In February 998, Gregory V confirmed the right to free election of San Savino, founded in 903. This seems to have been done to strengthen Siegfried, who was regarded as an ally by Otto III, who had entered Italy with an army to depose John XVI earlier that year. In 1005, according to Giovanni de' Mussi, Siegfried rebuilt San Savino outside the city walls. The present structure is mostly a rebuild of 1107 with later modifications. Siegfried reused some elements from the 903 edifice, of which two capitals in the crypt remain. Of his own work, part of the apse and the campanile remain.

Siegfried also rebuilt the basilica of Sant'Antonio, which he dedicated on 20 March 1014 in a public ceremony attended prominent local figures, including Count Lanfranc. For this he chose the form of a oriented basilica with a western nave and a campanile. The roof, the church bells and probably the original interior decoration was completed in his time. Unlike in the case of San Savino, the existing exterior of Sant'Antonino is largely what Siegfried built. The paintings, however, have not survived in good condition.

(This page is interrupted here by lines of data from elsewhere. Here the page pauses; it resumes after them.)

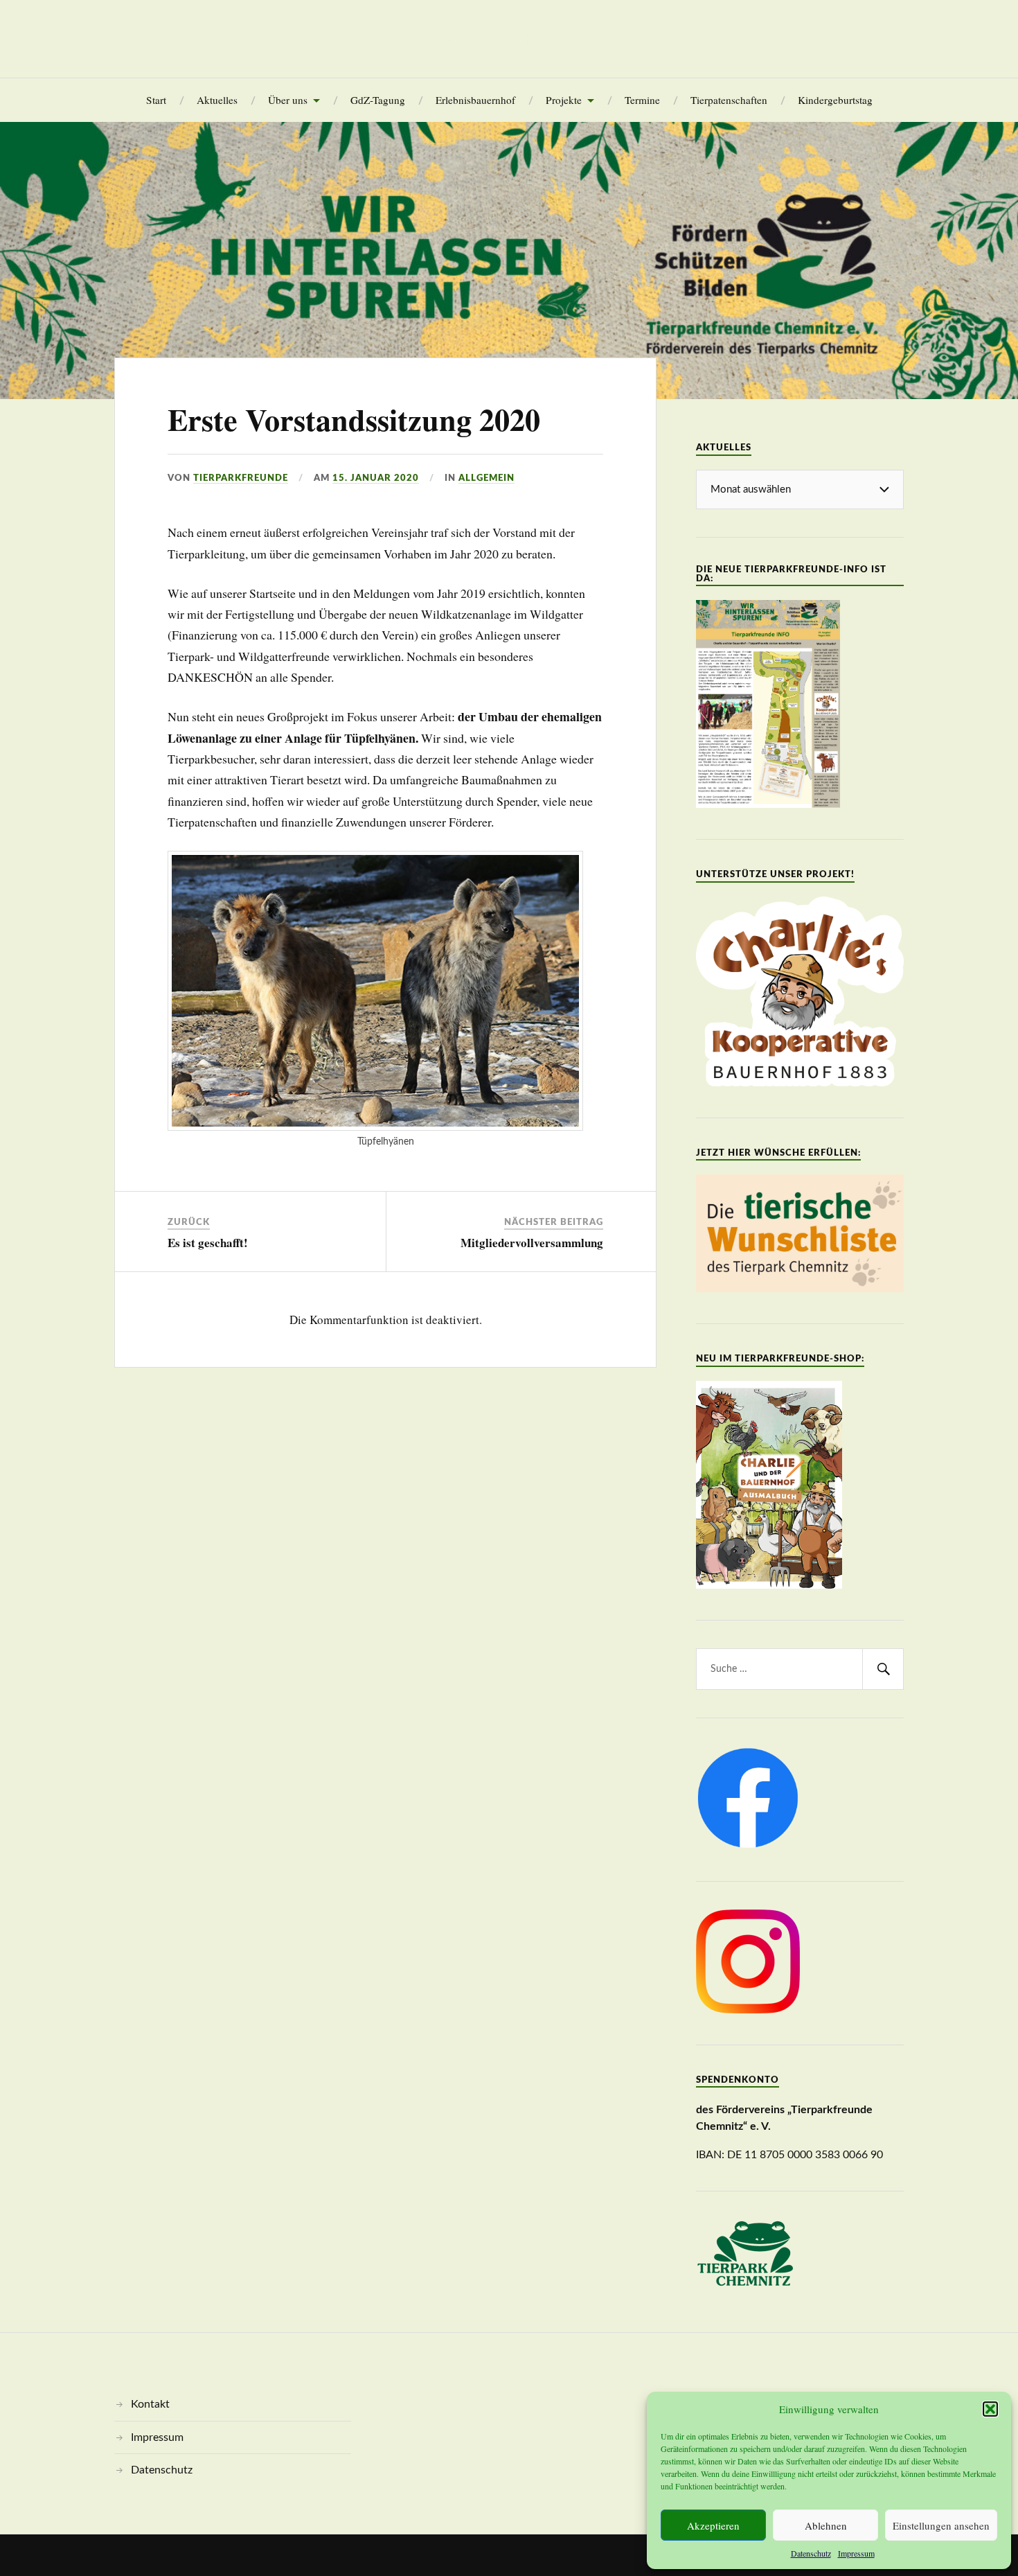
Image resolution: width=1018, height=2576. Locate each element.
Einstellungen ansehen (941, 2525)
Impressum (856, 2553)
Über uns (287, 100)
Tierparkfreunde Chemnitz (509, 38)
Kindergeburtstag (835, 100)
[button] (990, 2409)
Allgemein (486, 478)
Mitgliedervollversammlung (532, 1242)
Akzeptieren (713, 2525)
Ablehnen (826, 2525)
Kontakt (150, 2404)
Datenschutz (811, 2553)
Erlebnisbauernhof (475, 100)
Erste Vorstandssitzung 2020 (354, 419)
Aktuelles (217, 100)
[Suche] (883, 1669)
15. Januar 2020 (375, 478)
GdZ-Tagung (377, 100)
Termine (642, 100)
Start (156, 100)
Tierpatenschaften (728, 100)
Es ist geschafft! (208, 1242)
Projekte (564, 100)
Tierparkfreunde (240, 478)
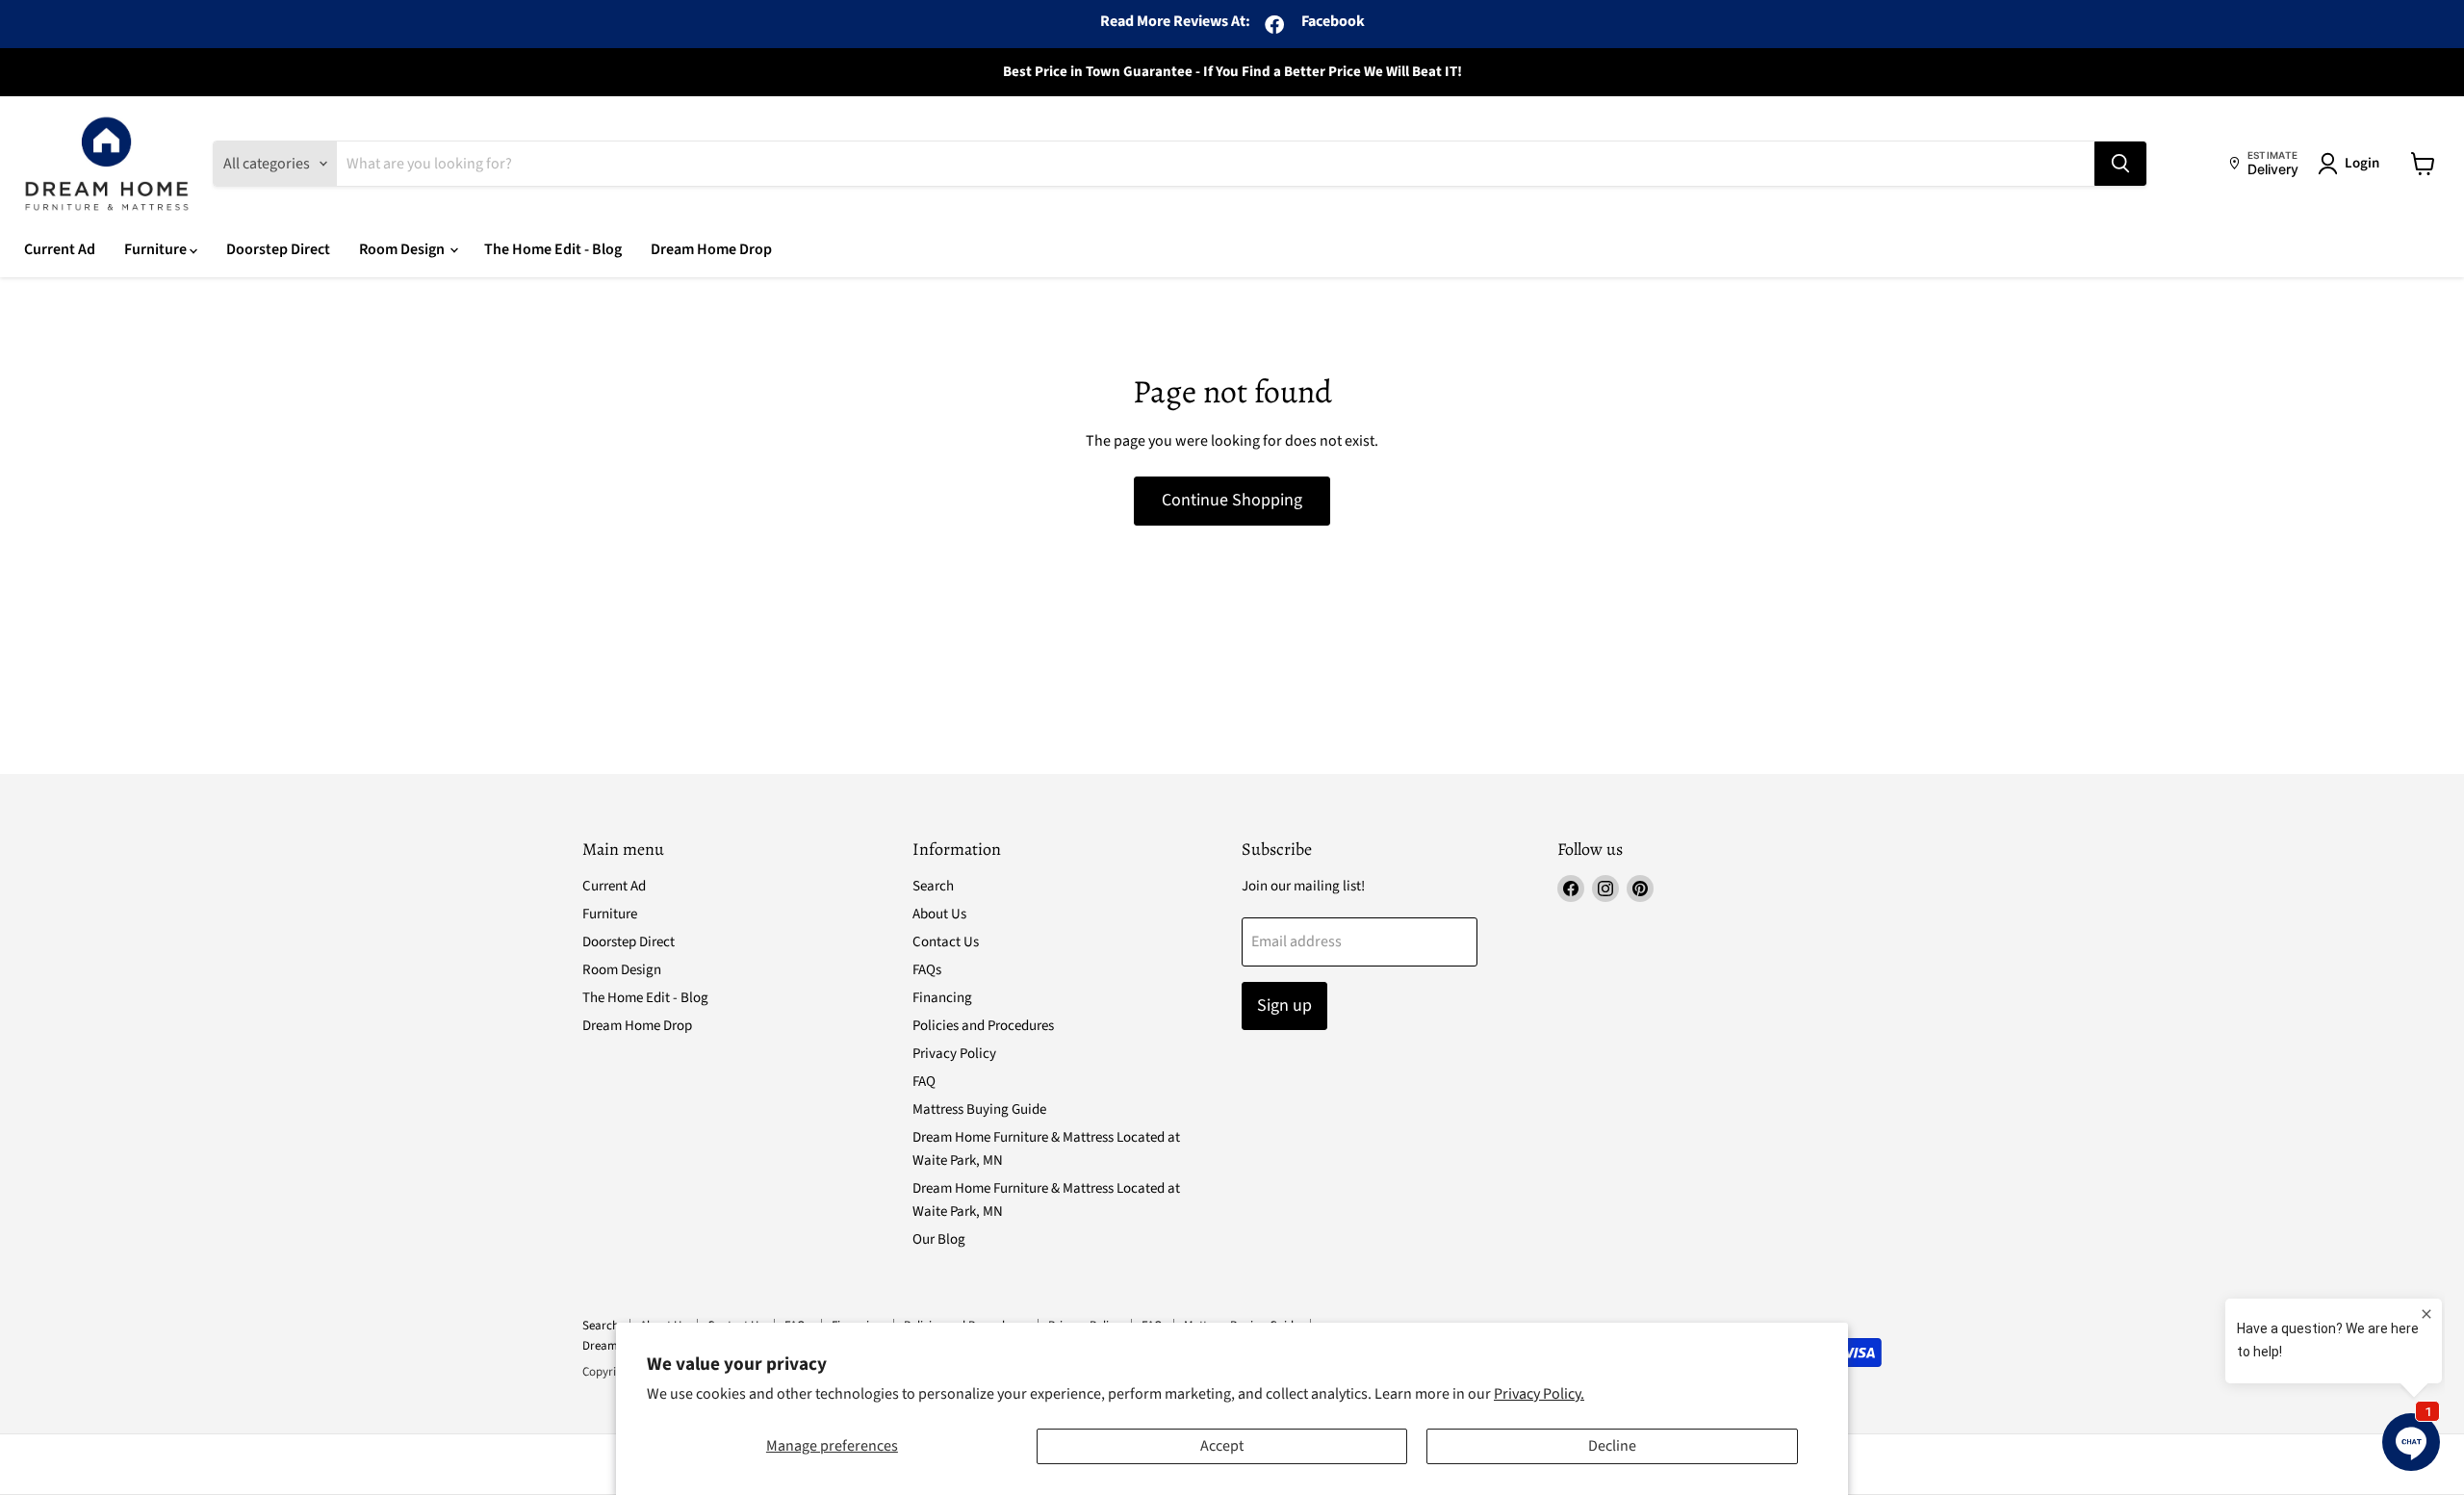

A document of 1123 refers to Siegfried as the "founder" of cathedral of Santa Giustina. The relics of Saint Justina were transferred to Piacenza by Philagathos, but Siegfried held a formal procession to receive them in their final resting place on 17 August 1001. While most sources make this the cathedral, Pietro da Ripalta's Chronica Placentina records that Justina was first placed in the neighbouring church of San Giovanni de Domo, presumably because the cathedral was being renovated at the time. Around 1006, Siegfried also commissioned a written account in Latin of the transfer of the relics, the Translatio beatae Iustinae.

==Death==

Various sources give different dates for Siegfried's death, but it took place on 14 April 1031. The necrology of the cathedral records it under that date with the words presul ab hac vita Sigefredus ab ethere migrat: "the prelate Siegfried migrated from this life to the aether". The necrology of San Savino gives the same year.